_Data to use_:
────
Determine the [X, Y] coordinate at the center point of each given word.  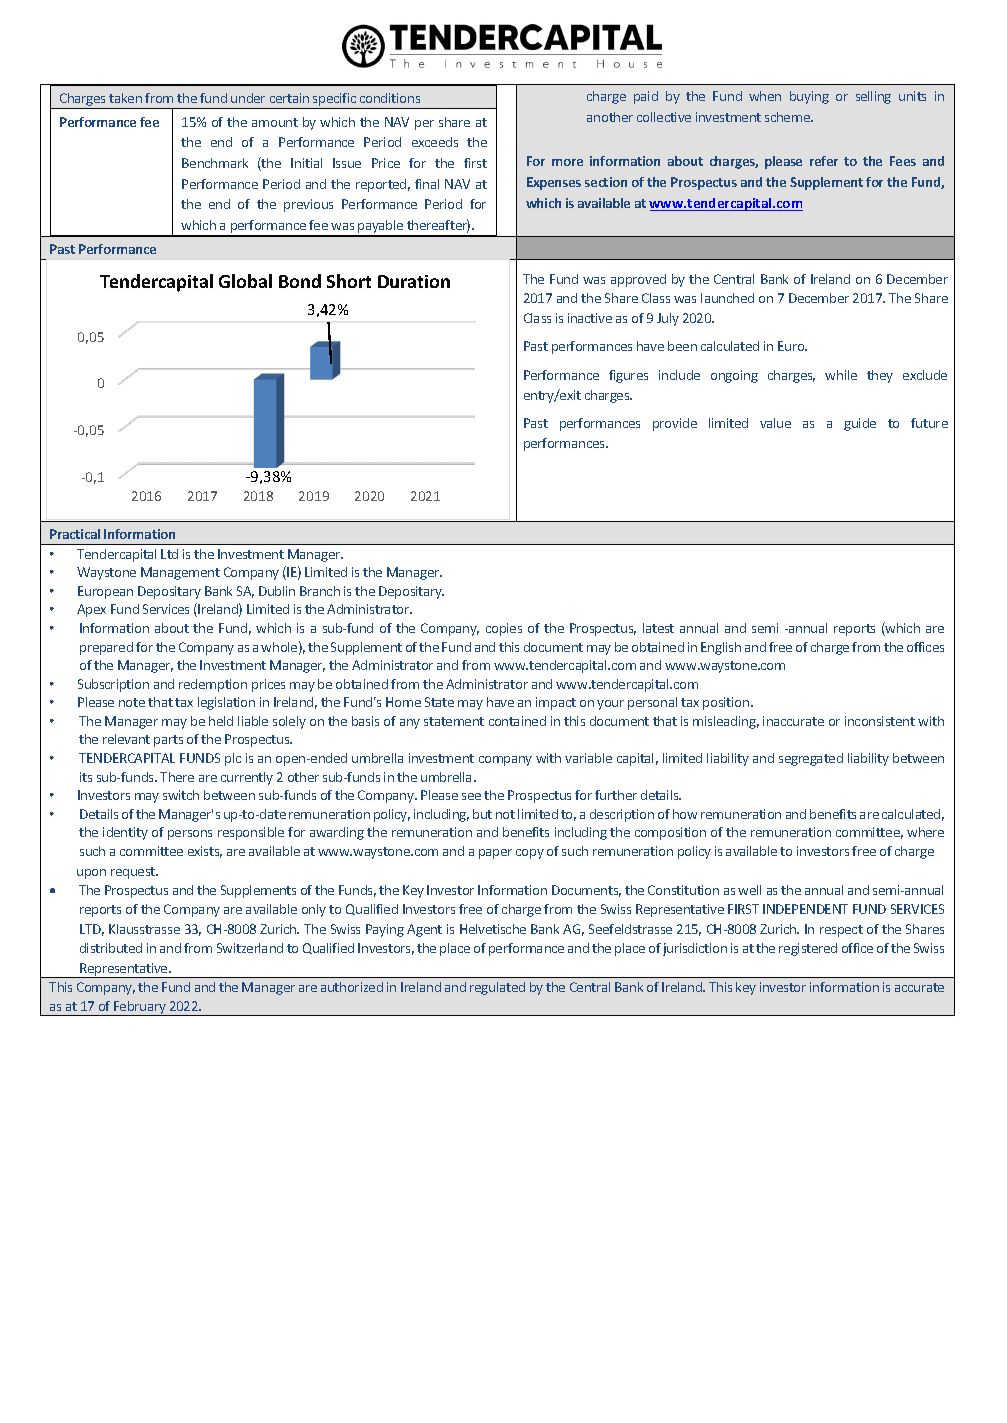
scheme [788, 117]
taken [125, 98]
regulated [497, 988]
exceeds [435, 142]
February [140, 1008]
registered [808, 949]
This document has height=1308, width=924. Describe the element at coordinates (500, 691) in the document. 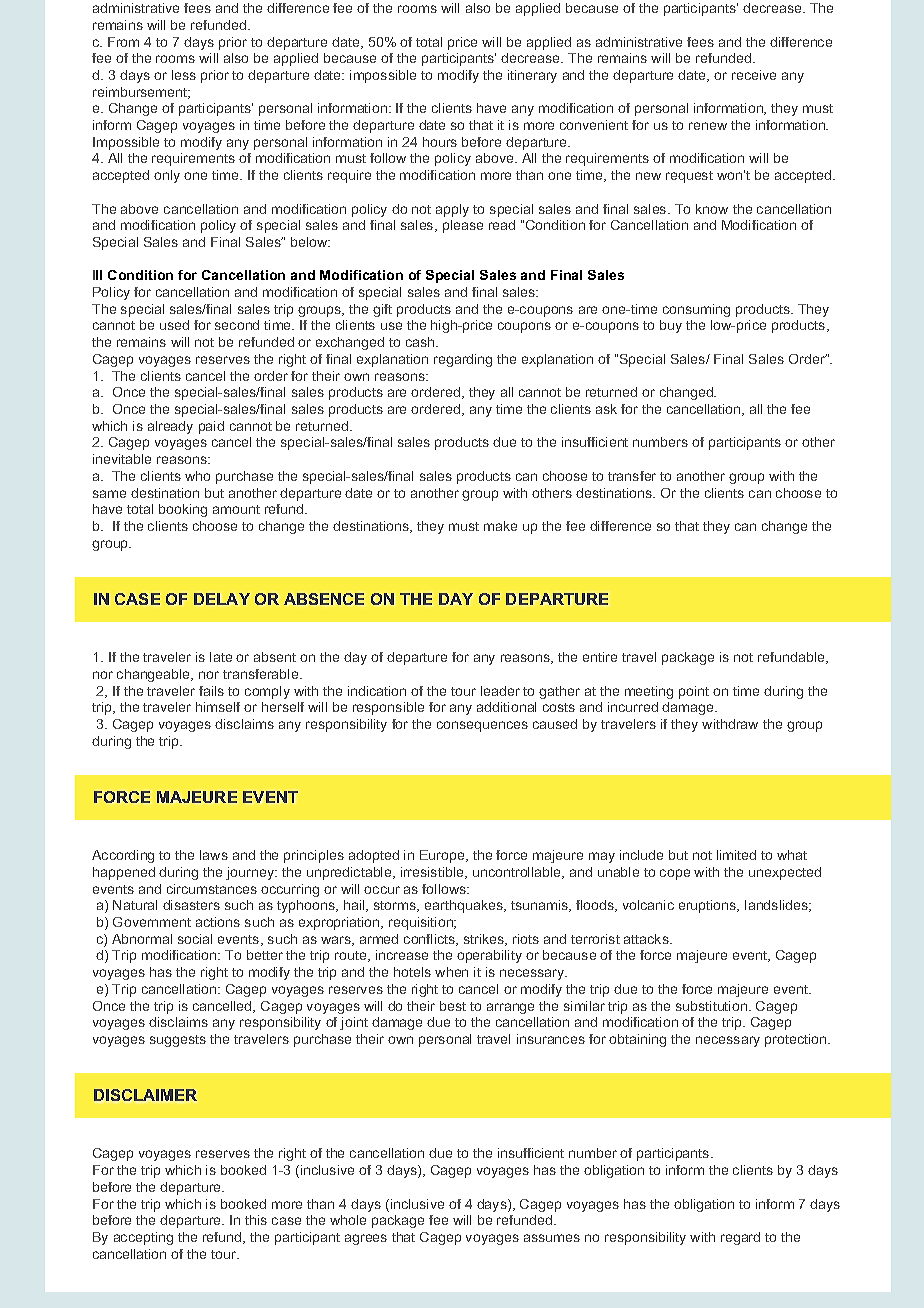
────
_Task_: Rewrite all of the rows above, replacing "document" with "page" wherever it appears and keeping everything else the same. Omit the pictures from your answer.

_Output of the exercise_:
Determine the [X, Y] coordinate at the center point of each given word.  
scheme [788, 117]
taken [125, 98]
regulated [497, 988]
exceeds [435, 142]
February [140, 1008]
registered [808, 949]
This page has height=1308, width=924. Describe the element at coordinates (500, 691) in the page. 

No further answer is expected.